Dec 27, 2014; Sacramento, CA, USA; New York Knicks forward Carmelo Anthony (7) shoots the ball as Sacramento Kings forward Rudy Gay (8) defends in the first quarter at Sleep Train Arena. Mandatory Credit: Cary Edmondson-USA TODAY Sports

Carmelo Anthony definitely is. He may not be quite elite enough to lead that charge (due to the weakness of many of his supporting casts we may never know for sure) but pairing him with Boogie Cousins would make a duo more than strong enough to instantly challenge some of the best teams in the NBA.

There are of course several obstacles standing in the way of Melo becoming a King. First and foremost, the Knicks still don’t want to deal him anywhere. Second: Melo has a no-trade clause in his newest deal with the Knicks. If he doesn’t want to leave, they can’t make him.

Finally, I doubt the Kings have enough trade chips to acquire Melo without dealing Boogie, which defeats the purpose.

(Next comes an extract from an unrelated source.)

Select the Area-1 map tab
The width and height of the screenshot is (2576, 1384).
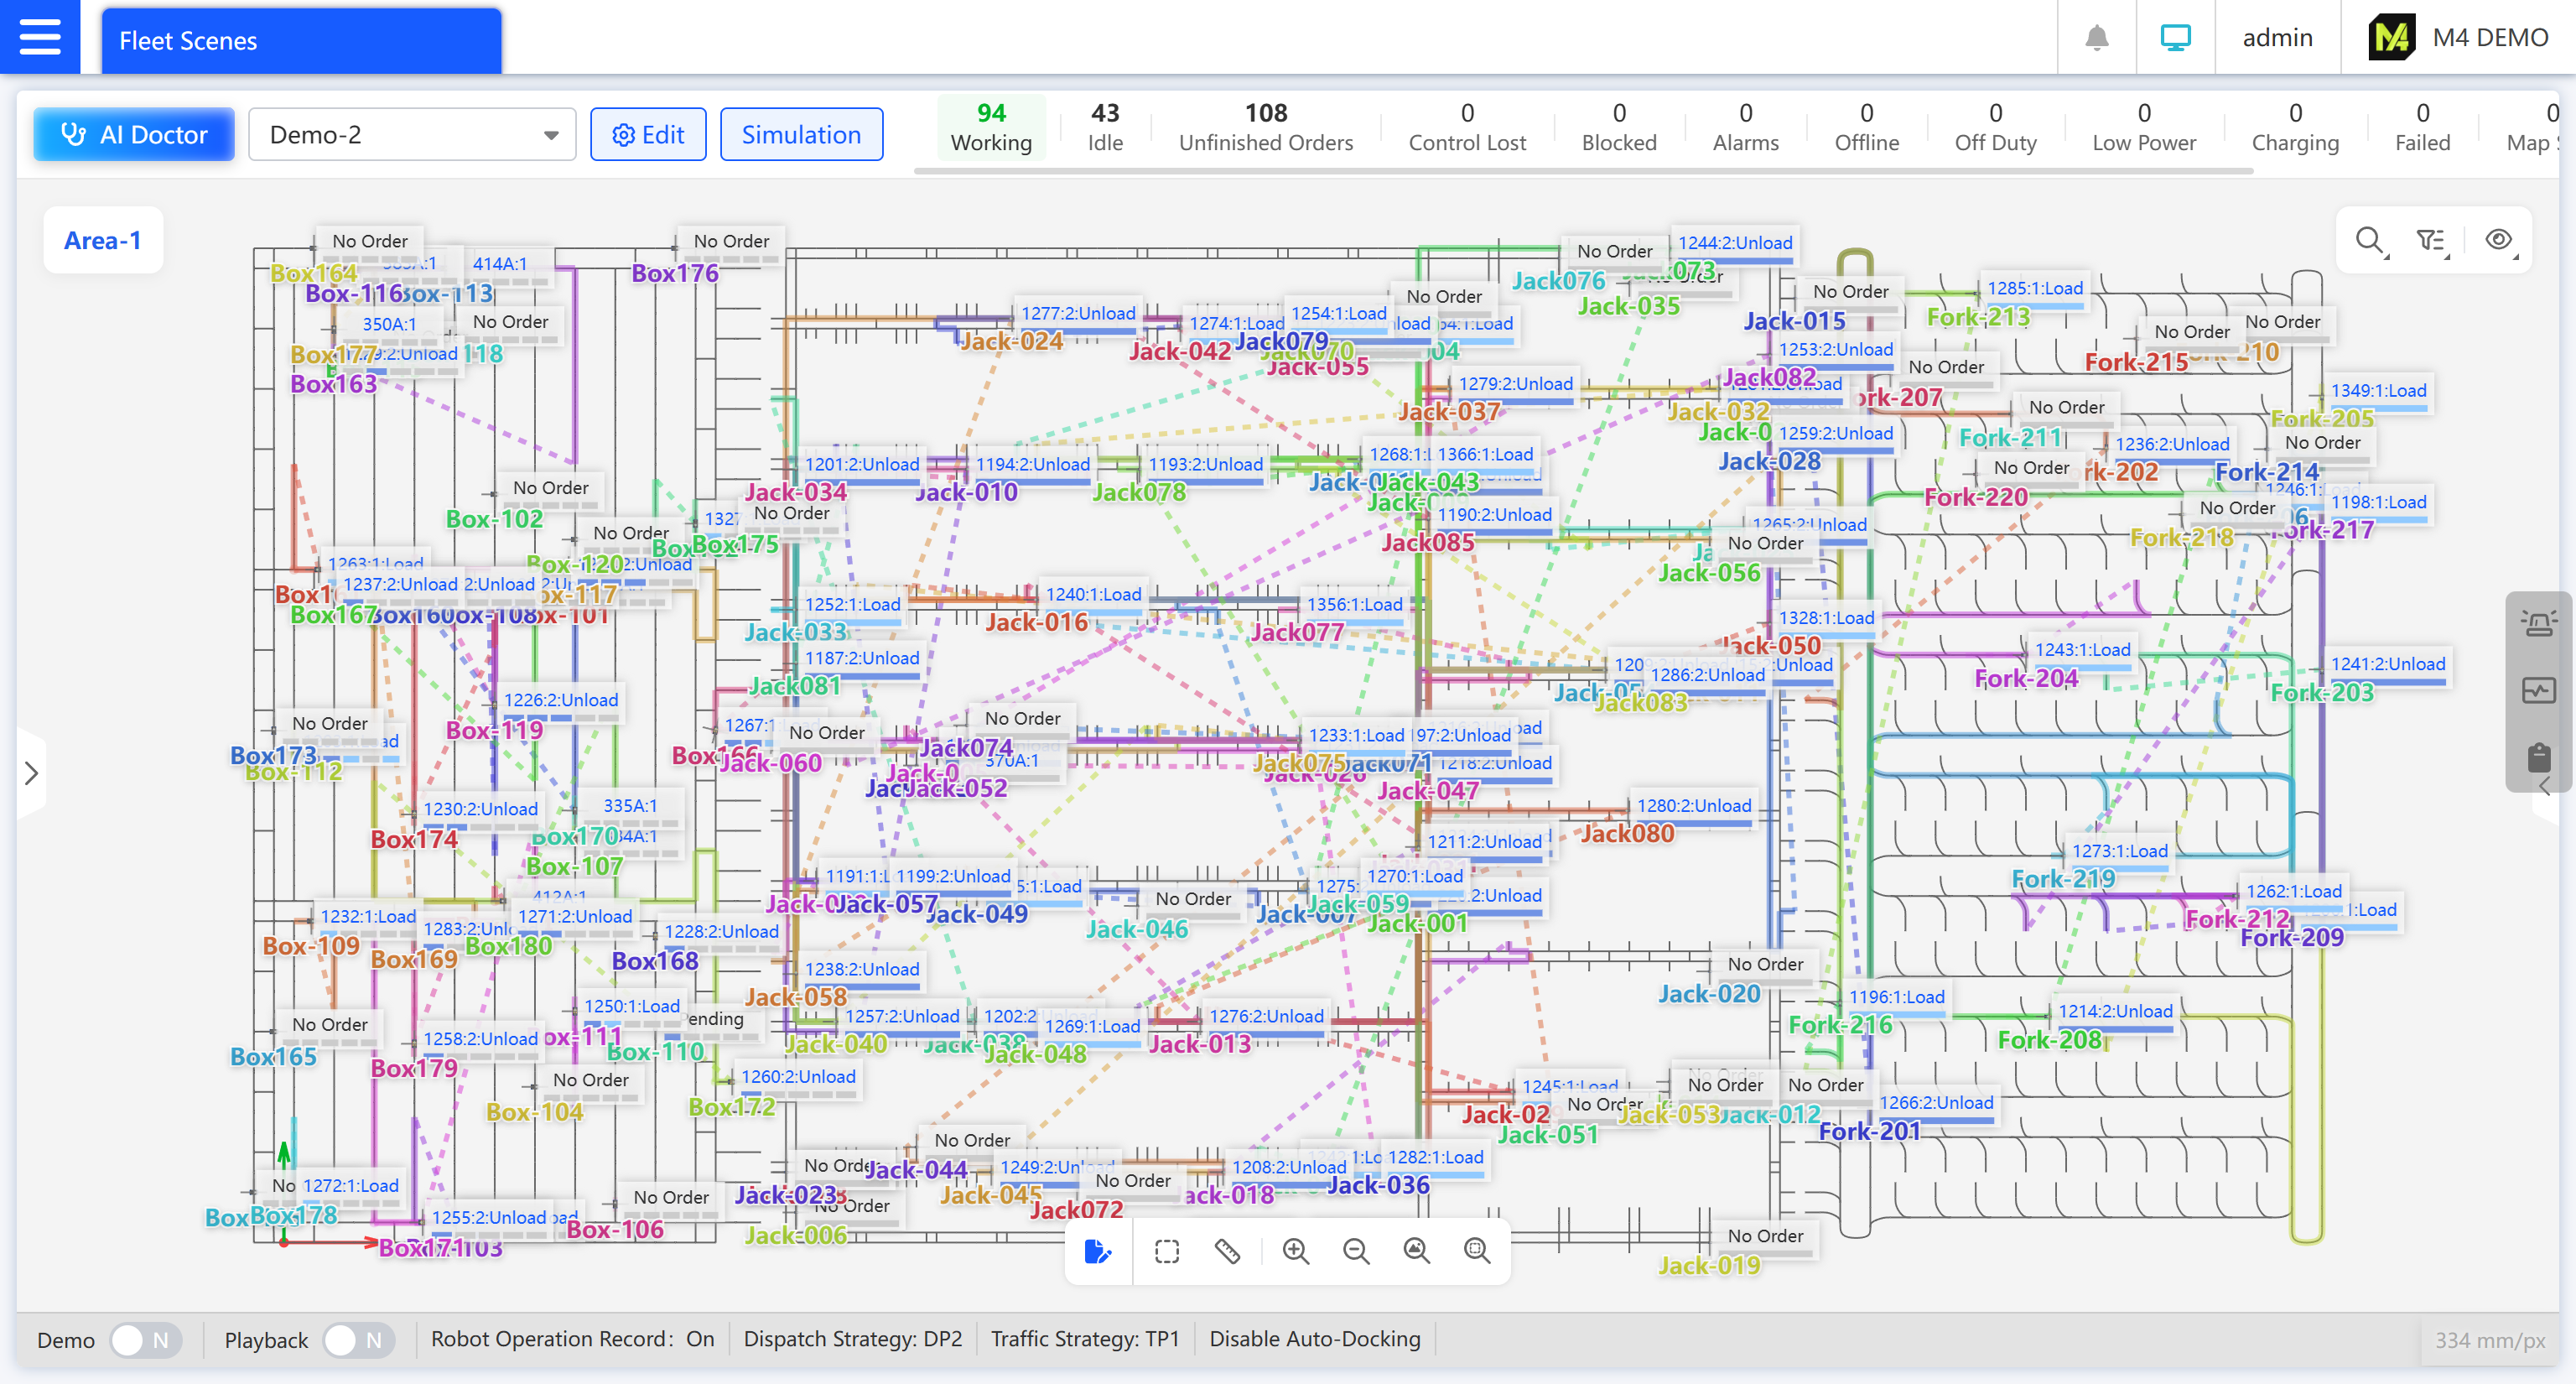102,240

Fortunately, I don’t believe any of those obstacles are completely insurmountable. If losing persists in New York even though Melo is healthy he could very well force a deal to happen, and I doubt the Knicks would refuse and keep him around for three more unhappy years.

Also, I don’t see Melo refusing to be dealt to Sacramento via his no-trade clause. A completely dominating young center and a dynamic, prolific scorer worked out pretty damn well for the Lakers a few years back–the Shaq and Kobe comparisons with these two are pretty legitimate.

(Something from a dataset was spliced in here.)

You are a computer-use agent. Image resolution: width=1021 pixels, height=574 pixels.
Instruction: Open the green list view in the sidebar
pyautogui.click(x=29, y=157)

The trade chips thing is a huge problem, though. The Kings are short on draft picks after that awful J.J. Hickson deal and the Nik Stauskas salary dump, and draft picks are what the Knicks would need after losing several of their own and needing to rebuild fast.

There are no shortage of talented young players on the Kings, but Rudy Gay would almost certainly be a part of any Melo to Sacramento deal to help match salaries. Other young talents like Ben McLemore, Willie Cauley-Stein, Seth Curry and Quincy Acy could also find themselves in New York should this trade I’m proposing ever become more than just another of my crazy ideas.

The deal would have to be for simply a mix of those players and Gay–right now the Kings are in draft pick hell thanks to the two trades I mentioned earlier. Unless they made a separate deal or got a third team involved Vlade would have essentially no way to send picks to the Knicks.

So is one of those packages enticing enough to get Phil Jackson to send over his superstar? Probably not. But you never know, and there’s a whole lot that could happen between now and the trade deadline. Maybe Melo and the Knicks get along great and he never gets dealt at all.

But maybe, just maybe, Vlade Divac finds a way to go get a scoring star in Carmelo Anthony and pair him with his dominant center in DeMarcus Cousins. Look no further than the Houston Rockets for another example of how well that can go–James Harden and Dwight Howard seem to work pretty damn well together.

If Vlade has just a few more tricks left up his sleeve and manages to bring Melo–or a different star–to town soon it will certainly indicate a new era of Kings basketball. Sacramento is one more star away from being something very special–and dangerous–in the NBA.

Plus there’s no way in hell Boogie would want out when he’s got a few title runs staring him in the face. Let’s make it happen, Vlade.